Nokia’s previously downgraded second-quarter forecast just got a little brighter with a little help from an unlikely entity, namely Apple. The two companies today announced that they had settled a patent dispute, which resulted in a licensing agreement and a big payout to Nokia.
The dispute between Nokia and Apple has been an ongoing back-and-forth affair. In March, the International Trade Commission (ITC) ruled that Apple’s products did not violate Nokia patents for touchscreen, power and camera technologies, but Nokia didn’t give up. The company returned fire with yet another complaint. Today’s agreement was related to Nokia’s claims that virtually all Apple products violate seven of its patents for multi-tasking operating systems, data synchronization, positioning, call quality and the use of Bluetooth accessories.

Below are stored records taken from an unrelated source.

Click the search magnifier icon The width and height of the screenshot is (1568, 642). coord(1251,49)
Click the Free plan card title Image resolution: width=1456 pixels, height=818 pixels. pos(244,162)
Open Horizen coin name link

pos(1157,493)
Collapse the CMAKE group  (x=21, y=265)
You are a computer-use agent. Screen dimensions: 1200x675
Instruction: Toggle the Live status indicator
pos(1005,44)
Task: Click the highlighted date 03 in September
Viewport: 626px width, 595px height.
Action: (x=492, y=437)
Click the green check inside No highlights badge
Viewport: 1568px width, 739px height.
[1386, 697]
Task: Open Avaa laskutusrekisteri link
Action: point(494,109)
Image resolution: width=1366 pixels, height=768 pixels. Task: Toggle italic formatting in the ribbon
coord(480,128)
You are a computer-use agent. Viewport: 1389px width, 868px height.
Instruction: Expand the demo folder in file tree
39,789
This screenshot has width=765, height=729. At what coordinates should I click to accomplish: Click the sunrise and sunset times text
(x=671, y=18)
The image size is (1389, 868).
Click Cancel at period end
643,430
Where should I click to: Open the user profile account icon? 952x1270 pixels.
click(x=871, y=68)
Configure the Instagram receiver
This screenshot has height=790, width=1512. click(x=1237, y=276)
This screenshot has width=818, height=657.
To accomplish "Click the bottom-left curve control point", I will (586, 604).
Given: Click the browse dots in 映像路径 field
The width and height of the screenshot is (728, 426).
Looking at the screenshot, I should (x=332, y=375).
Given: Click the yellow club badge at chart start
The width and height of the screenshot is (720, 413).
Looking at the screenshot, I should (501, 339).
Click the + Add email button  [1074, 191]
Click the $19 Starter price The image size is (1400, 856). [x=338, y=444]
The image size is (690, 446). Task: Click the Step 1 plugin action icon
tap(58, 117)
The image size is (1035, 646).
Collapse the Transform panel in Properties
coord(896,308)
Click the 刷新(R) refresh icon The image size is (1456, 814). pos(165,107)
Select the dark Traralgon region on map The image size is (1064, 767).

According to a press release from Nokia, the agreement will result in settlement of all patent litigation between the companies, including the withdrawal by Nokia and Apple of their respective complaints to the ITC.
The financial structure of the agreement consists of a one-time payment payable by Apple and ongoing royalties to be paid by Apple to Nokia for the term of the agreement.
The specific terms of the contract remained confidential.
“We are very pleased to have Apple join the growing number of Nokia licensees,” said Stephen Elop, president and CEO of Nokia, in a statement. “This settlement demonstrates Nokia’s industry leading patent portfolio and enables us to focus on further licensing opportunities in the mobile communications market.”
Nokia said the agreement is expected to have a “positive financial impact” on Nokia’s recently revised outlook for the second quarter of 2011 of around break-even non-IFRS operating margin for Devices & Services.